EXERCISE :: Please write down, word for word, the passage from the excerpt on optimization loops and guardrails below that opens with the words containing "That last step" and closes with "next limiter visible.".

EXTRACTED TEXT ::
********

4. Measure wall, CPU, DB time, external waits, queueing, errors, and saturation.
5. Change one lever.
6. Prove behavior, ideally with byte-identical payloads.
7. Re-measure the same way.
8. Update the model when the bottleneck moves.

That last step is the hardest culturally. If the bottleneck moves, that is
success. The point is not to defend the first theory. The point is to make the
next limiter visible.

The Guardrails

Cheap parallel compute is an accelerant, which means bad goal architecture will
amplify engineering errors just as quickly as it amplifies useful work. An
agent running an undisciplined optimization loop will happily DDoS a shared
environment, burn through observability spend, hide a regression behind a
cached response, or hallucinate a benchmarking victory by measuring failures as
throughput.

The human role therefore does not disappear. It moves from "manually perform
every step" to "define the containment boundary." The safety rails are not
optional process decoration; they are what make autonomous exploration usable:
local-first execution, explicit live-execution gates, one load window at a
time, stop conditions, deployed SHA capture, query-count and payload-equivalence
proofs, error-rate thresholds, and append-only coordination logs.

********

DATA RECORDS ::
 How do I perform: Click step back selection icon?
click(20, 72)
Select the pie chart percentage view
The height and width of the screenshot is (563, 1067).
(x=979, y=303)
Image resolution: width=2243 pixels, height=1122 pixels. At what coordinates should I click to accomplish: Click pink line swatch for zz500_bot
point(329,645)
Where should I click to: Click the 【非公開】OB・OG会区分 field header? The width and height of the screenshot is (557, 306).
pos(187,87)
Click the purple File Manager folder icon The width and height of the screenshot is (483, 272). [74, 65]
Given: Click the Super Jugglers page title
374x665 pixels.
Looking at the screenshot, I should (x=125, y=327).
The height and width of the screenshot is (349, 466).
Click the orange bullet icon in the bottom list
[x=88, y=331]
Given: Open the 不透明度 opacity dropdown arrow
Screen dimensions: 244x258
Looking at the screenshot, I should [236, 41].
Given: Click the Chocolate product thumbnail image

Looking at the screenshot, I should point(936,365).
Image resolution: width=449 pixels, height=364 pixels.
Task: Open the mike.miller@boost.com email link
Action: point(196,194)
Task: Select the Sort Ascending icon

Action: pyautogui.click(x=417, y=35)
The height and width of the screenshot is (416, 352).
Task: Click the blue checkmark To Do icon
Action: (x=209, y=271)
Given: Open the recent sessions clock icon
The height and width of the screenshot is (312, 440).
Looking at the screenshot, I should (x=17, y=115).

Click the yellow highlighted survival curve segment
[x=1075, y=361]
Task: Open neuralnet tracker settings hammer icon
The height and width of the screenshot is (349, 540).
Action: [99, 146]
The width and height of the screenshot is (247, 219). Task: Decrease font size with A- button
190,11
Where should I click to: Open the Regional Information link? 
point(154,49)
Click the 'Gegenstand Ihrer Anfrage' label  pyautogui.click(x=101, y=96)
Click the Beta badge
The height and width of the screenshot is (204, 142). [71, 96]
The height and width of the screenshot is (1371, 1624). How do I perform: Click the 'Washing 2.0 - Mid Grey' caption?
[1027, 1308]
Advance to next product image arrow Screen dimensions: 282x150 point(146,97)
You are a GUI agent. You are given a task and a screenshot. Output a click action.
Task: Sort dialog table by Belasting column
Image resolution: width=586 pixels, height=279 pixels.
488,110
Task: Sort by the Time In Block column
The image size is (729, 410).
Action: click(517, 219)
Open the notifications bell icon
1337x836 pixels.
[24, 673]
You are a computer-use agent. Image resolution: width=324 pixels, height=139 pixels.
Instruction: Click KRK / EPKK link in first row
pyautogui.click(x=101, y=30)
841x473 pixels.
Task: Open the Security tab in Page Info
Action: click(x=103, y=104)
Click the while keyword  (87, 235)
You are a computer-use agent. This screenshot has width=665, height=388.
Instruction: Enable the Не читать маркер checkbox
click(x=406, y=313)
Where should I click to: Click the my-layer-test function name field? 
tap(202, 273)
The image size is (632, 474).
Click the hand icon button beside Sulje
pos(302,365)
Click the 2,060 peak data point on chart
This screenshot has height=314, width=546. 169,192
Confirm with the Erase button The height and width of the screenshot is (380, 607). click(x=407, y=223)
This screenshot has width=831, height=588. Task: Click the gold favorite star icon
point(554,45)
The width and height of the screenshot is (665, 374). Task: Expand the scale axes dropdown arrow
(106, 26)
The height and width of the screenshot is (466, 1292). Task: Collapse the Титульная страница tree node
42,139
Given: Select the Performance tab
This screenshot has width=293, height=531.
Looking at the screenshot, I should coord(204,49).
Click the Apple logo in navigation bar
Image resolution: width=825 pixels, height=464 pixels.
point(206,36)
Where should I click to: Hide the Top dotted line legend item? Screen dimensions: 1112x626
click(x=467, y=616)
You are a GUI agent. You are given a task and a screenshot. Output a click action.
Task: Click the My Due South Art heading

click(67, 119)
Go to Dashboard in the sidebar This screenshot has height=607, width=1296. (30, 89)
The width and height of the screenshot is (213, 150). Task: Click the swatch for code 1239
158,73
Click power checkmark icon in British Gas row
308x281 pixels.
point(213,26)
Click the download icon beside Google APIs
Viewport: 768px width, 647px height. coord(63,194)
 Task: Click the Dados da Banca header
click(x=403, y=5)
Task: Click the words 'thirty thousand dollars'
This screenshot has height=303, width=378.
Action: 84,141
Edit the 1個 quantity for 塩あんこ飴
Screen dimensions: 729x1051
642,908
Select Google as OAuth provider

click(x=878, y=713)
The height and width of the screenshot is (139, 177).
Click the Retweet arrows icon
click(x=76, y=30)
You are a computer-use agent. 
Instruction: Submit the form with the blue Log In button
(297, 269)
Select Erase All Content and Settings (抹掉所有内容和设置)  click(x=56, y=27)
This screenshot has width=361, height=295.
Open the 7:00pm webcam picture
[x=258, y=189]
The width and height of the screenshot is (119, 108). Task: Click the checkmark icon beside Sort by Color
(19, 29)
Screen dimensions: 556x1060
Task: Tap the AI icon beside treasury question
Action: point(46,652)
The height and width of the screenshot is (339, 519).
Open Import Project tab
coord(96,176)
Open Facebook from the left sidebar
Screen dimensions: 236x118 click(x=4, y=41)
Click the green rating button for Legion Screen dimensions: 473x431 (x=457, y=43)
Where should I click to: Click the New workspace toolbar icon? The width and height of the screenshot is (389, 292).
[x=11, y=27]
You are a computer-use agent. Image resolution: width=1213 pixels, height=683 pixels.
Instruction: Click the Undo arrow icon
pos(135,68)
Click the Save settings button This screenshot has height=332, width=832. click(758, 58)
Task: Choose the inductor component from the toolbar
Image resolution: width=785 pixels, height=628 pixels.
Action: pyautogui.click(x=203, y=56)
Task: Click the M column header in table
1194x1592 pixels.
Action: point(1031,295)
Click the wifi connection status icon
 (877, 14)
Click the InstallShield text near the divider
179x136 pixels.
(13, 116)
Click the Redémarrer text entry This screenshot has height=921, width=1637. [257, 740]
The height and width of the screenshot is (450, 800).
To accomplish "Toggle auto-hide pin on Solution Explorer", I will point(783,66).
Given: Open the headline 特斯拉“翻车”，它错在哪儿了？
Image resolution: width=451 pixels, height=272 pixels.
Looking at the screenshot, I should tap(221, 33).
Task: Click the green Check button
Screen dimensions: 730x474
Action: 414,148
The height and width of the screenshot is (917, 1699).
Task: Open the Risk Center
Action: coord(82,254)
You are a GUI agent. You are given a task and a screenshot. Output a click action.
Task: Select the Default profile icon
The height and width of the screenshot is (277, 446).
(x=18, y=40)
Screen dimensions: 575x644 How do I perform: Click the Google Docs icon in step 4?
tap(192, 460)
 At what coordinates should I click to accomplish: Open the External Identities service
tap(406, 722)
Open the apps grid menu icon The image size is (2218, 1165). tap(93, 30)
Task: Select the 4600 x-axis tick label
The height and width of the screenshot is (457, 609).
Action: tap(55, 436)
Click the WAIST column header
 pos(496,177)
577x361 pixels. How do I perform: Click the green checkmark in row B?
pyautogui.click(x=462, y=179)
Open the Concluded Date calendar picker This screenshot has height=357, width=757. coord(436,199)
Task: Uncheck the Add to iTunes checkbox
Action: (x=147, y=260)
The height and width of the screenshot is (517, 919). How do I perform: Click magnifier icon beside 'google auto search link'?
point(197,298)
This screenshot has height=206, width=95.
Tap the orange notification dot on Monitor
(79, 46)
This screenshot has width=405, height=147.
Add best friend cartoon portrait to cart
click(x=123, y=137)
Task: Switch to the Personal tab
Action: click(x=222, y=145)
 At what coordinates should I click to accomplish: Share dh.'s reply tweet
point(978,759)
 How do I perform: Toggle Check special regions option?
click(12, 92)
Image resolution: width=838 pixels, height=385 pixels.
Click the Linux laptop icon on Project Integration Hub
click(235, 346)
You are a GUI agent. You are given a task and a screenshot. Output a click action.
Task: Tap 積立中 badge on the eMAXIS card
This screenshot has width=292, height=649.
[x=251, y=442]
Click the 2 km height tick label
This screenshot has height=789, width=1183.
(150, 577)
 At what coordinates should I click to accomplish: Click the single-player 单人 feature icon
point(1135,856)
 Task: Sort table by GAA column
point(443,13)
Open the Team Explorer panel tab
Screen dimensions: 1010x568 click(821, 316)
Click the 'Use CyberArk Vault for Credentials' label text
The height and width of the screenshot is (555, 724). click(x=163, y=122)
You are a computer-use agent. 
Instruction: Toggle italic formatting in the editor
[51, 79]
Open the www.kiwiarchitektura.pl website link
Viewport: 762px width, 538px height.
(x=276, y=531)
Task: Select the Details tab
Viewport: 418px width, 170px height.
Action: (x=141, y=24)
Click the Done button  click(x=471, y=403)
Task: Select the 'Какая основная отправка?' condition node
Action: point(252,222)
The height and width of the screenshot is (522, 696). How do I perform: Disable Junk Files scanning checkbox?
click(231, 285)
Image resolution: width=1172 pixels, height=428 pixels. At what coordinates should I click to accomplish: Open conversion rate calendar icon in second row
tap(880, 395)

********

REPLY ::
That last step is the hardest culturally. If the bottleneck moves, that is
success. The point is not to defend the first theory. The point is to make the
next limiter visible.